Talking about these uniquely Philippine things in a positive way is not innately bad. But to do so for fame and money, with generous amounts of deception and fabrication, can be. Worse, they do it with the impression that while the number of Filipino social media users is one of the highest in the world, many of them don’t take these types of content with a grain of salt. Thus, making them the perfect candidates for the new online phenomenon that is Pinoybaiting.
It can be tiring because these videos and other similar creations mostly come with very little to no originality and creativity, even from an objective point of view. With overused formulaic headlines and all-around editing, they’re about as predictable and boring as watching paint dry. It can be tiring as it is dangerous because a lot of this content has utilised at least one form of manipulation and exploitation among Filipinos, something we can’t easily pass off as “mere entertainment”.
Somewhere in the online world, Filipinos who have stopped buying into Pinoybaiting videos also brought up a rather vital perspective on the matter. More than our attention, foreigners have unknowingly been preying on our willingness to be validated. This is mostly rooted in our colonial mentality, if not insecurity per se. In reaction, foreigners who are actually guilty of Pinoybaiting touched upon wanting to promote the Philippine culture to their readers; however, a bulk of what they really offer is an alarmingly false sense of approval.
Also read: I Quit Social Media During the Pandemic — Here’s What Happened
Can we do something about it?
It goes without saying that much of social media revolves around the idea of reacting and getting a response.
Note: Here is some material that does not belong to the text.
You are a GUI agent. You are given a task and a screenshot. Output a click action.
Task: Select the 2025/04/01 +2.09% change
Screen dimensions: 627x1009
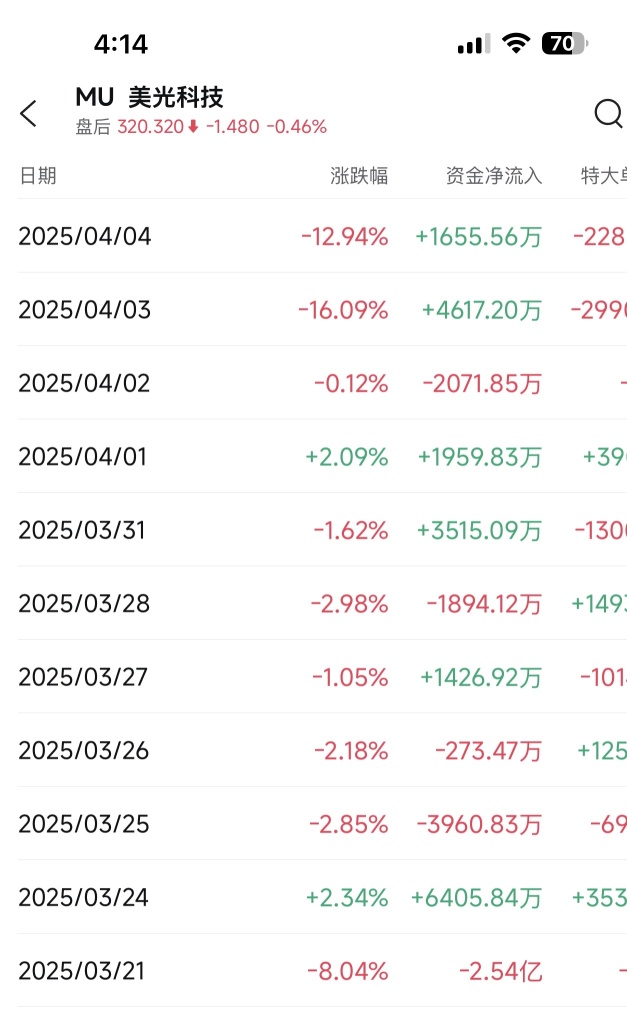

But, as with other online content, moderation and educating ourselves are key. As for those who continue to create Pinoybait content, the more civil response would be to let them be. The reality is, as long as you’ve been spending the last few years on social media and are well versed about what authentic content looks like,t, then there’s nothing to worry about.
Thanks to their easily recognisable facade of overly made-up thumbnails coupled with the most obscure topics in Philippine culture, it’s also easy to stay clear of these types of online content — just in case they become too annoying and even more tiring. Remember that the more you engage with them (whether by commenting, liking, or sharing them) the more Pinoybaiters think they can continuously get away with using Filipinos further for their own gain.
Alongside these notorious Pinoybaiters are people who genuinely care about and are truly interested to know more about the Philippines. They go out and meet locals, take the time to know about Filipino food before or after tasting it, and give a balanced feedback of their experiences throughout the country. If they actually lived or are currently living in the Philippines as foreigners, the more they have real, first-hand insights to offer to the world, rather than a tireless cycle of Pinoybait content. As a Filipino, which one are you more likely to follow?